» **本文**
雪があるので水には困らず、テントもあるのでどこでも幕営はできますが、できれば広々として快適で(しかもおそらく誰もいない)光岳小屋に泊まりたいです。ということで、遅れを挽回するために喜望峰から往復することになる仁田岳はパスしましたが、午後になり雪が腐り始め、踏み抜きが頻発し遅れを回復できません。16時半でようやく易老岳です。日が沈むまで2時間半しかありません。判断に悩みます。
今日中に光岳小屋にいけないとなると、明日中に池口岳を経て大島まで下山するのは不可能です。2泊の幕営は可能ですが、さらにもうひとつのトラブルがおきるとなると食糧が尽きてしまうリスクがあります。結論は、今日は可能な限り光岳に進む。日没前に幕営し、翌朝、光岳まで往復して、易老岳まで戻り、易老渡に下山するというものでした。
結局、三吉ガレを過ぎ、小さなピークを乗り越え三吉平の手前までは進むことができました。18時半で、太陽が沈もうとしていましたので、そこで風の当たらないくぼ地となっている林間に幕営しました。
▼三日目(5月1日)
ダウンの上下とイスカのAir280と、エアーマットの組み合わせで寝ました。ホカロンを忘れたので、足元がちょっと寒かったくらいで、十分に快適に寝れました。前日と同じようにサトウのご飯をおかゆにして食べます。光岳までの単純往復なので、テントはそのままにして、荷を軽くして5時15分に出発します。

» **必要な作業**
a – 光岳への山行記から、「今日中に光岳小屋にいけないと」で始まり「に下山するというものでした。」で終わる部分を、一字も変えずに書き写してもらえますか。
b – 光岳への山行記の続きを、最後の文のあとから書き進めてもらえますか。

» **記録された情報**
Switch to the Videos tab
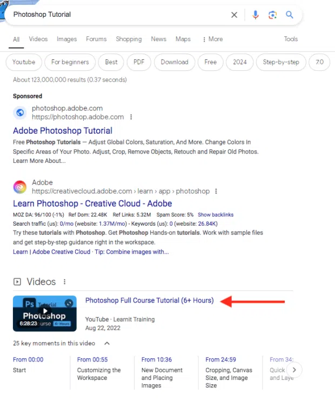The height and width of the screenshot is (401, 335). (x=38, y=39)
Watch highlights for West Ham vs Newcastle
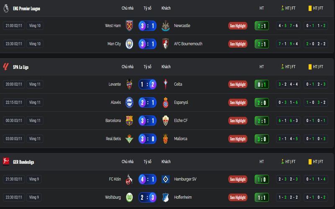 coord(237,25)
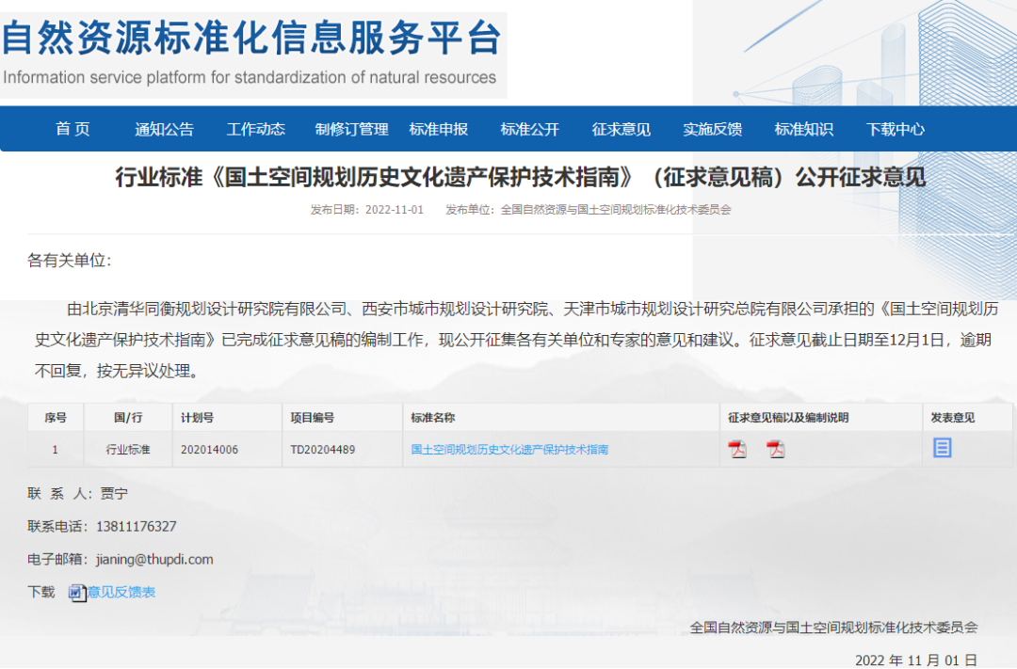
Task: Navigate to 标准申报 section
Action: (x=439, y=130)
---
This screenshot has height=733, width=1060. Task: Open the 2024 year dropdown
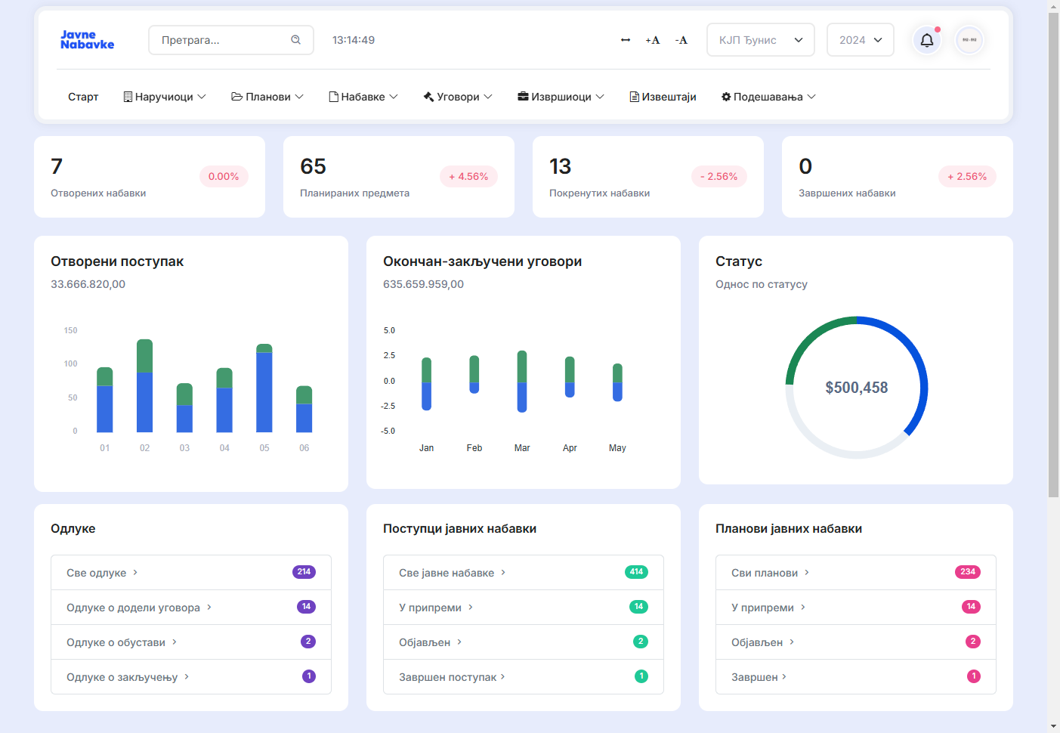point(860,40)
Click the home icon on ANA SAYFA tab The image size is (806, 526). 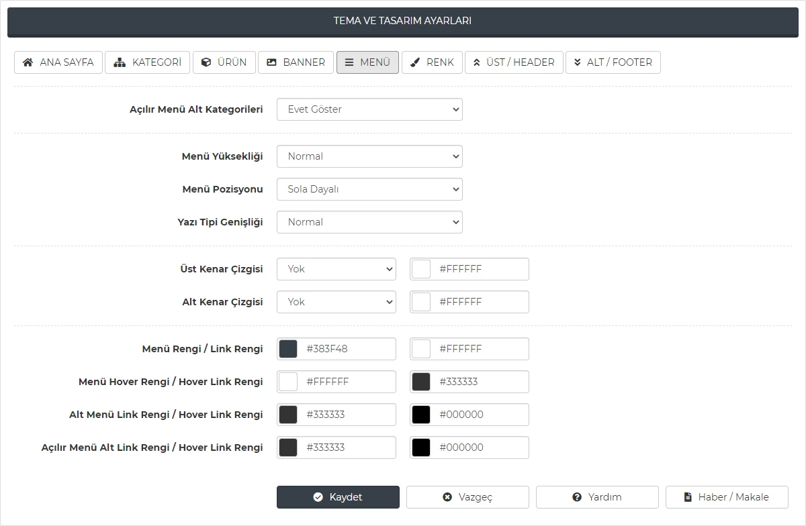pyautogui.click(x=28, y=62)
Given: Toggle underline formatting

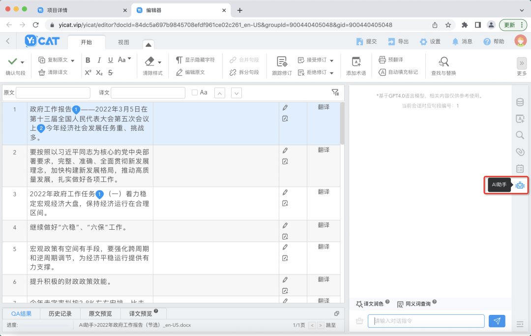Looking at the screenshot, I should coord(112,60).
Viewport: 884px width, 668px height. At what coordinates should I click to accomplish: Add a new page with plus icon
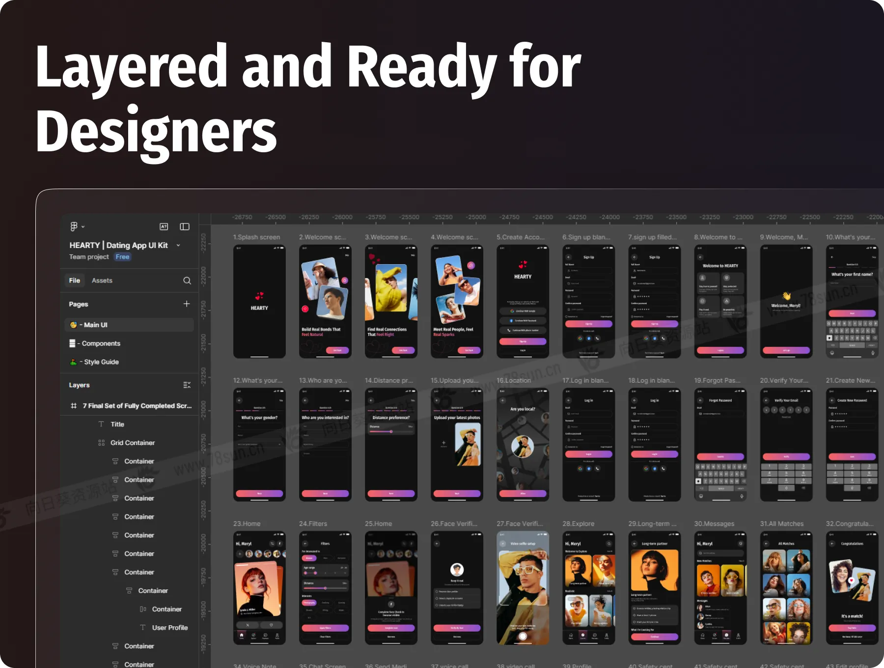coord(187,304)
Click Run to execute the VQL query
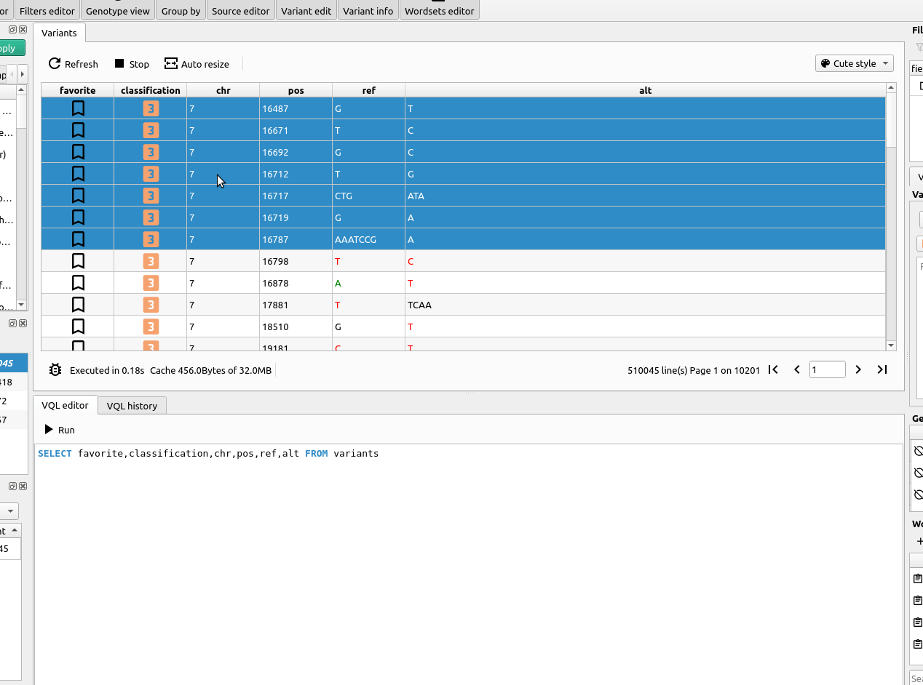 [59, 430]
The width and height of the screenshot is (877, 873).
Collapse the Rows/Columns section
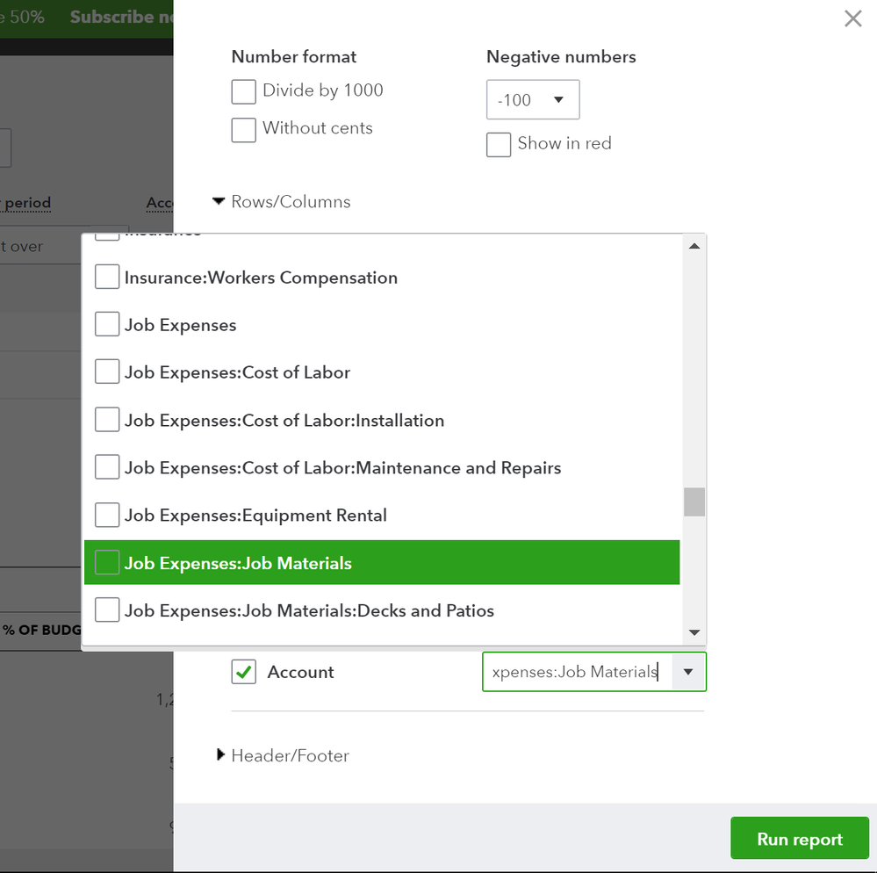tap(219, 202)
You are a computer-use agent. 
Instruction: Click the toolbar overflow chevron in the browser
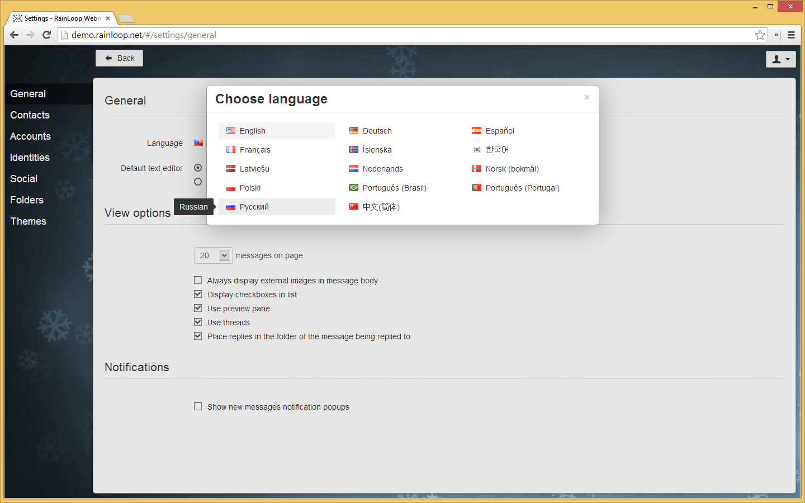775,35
---
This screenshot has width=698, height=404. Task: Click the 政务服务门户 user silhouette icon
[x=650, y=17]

» **作業の結果**
a –
今日中に光岳小屋にいけないとなると、明日中に池口岳を経て大島まで下山するのは不可能です。2泊の幕営は可能ですが、さらにもうひとつのトラブルがおきるとなると食糧が尽きてしまうリスクがあります。結論は、今日は可能な限り光岳に進む。日没前に幕営し、翌朝、光岳まで往復して、易老岳まで戻り、易老渡に下山するというものでした。

b –
三吉平から静高平の道はやや急なので、三日目にしてピッケルを出します。下山者にも全く会わず、一人で谷を登っていきます。荷物が少なく、朝で踏み抜きの少ない時間ではありますが、やはりトレースのない雪道では期待するスピードが出ません。やはり1.5倍強の時間を要して、静高平を見下ろし、光岳とイザルヶ岳を望む小高い丘に立てました。見る限りどこにもトレースもなく、登山者の姿はありません。
天気は残念なことに曇りです。稜線で風は強いです。昨日ははっきり見えた聖岳なども良くわかりません。ソフトバンクの携帯しかもって行かなかったため、電話は繋がるもののインターネットは遅く、天気図などが見れない状況ではあったのですが、ど
うも天気が下り坂のようです。
光岳小屋や光岳まで往復するとさらに1時間はかかります。光石まで行けば1時間半ではすまないでしょう。悪天候が予想されるのにそこまでの時間的ロスはリスクと判断し、もっとも近く、眺望に優れたイザルヶ岳を目指すことにしました。広々とした
雪原を横断し15分ほどでイザルヶ岳の山頂に到着します。山頂エリアは強風のためか積雪がないので、アイゼンを一旦はずします。天気がよければ南アの山々や富士山がくっきり見える山ですが、すべてが薄ぼんやりです。光岳や光岳小屋を写真に収め、セルフタイマーで自身も写真に収め、撤収します。アイゼンを装着し、一気に下山します。さすがに雪道の下りはすばらしい速さで下山できます。テントを撤収し、10時には易老岳に向かって行動を再開し始めました。
しかし、出発してまもなく、みぞれ交じりの雨になります。ゴアテックスを着ているので低体温の危険はありませんが、ルートファインディングが難しくなります。雪も腐り始め踏み抜きが頻発します。樹林帯ではあったものの三吉ガレの手前のピーク付近では、進む尾根を間違えた上に、雷がかなり近くで鳴り、雨足も強まるというやや危険な状態に陥りました。慎重に行動し、ようやく13時に易老岳まで戻ってこれました。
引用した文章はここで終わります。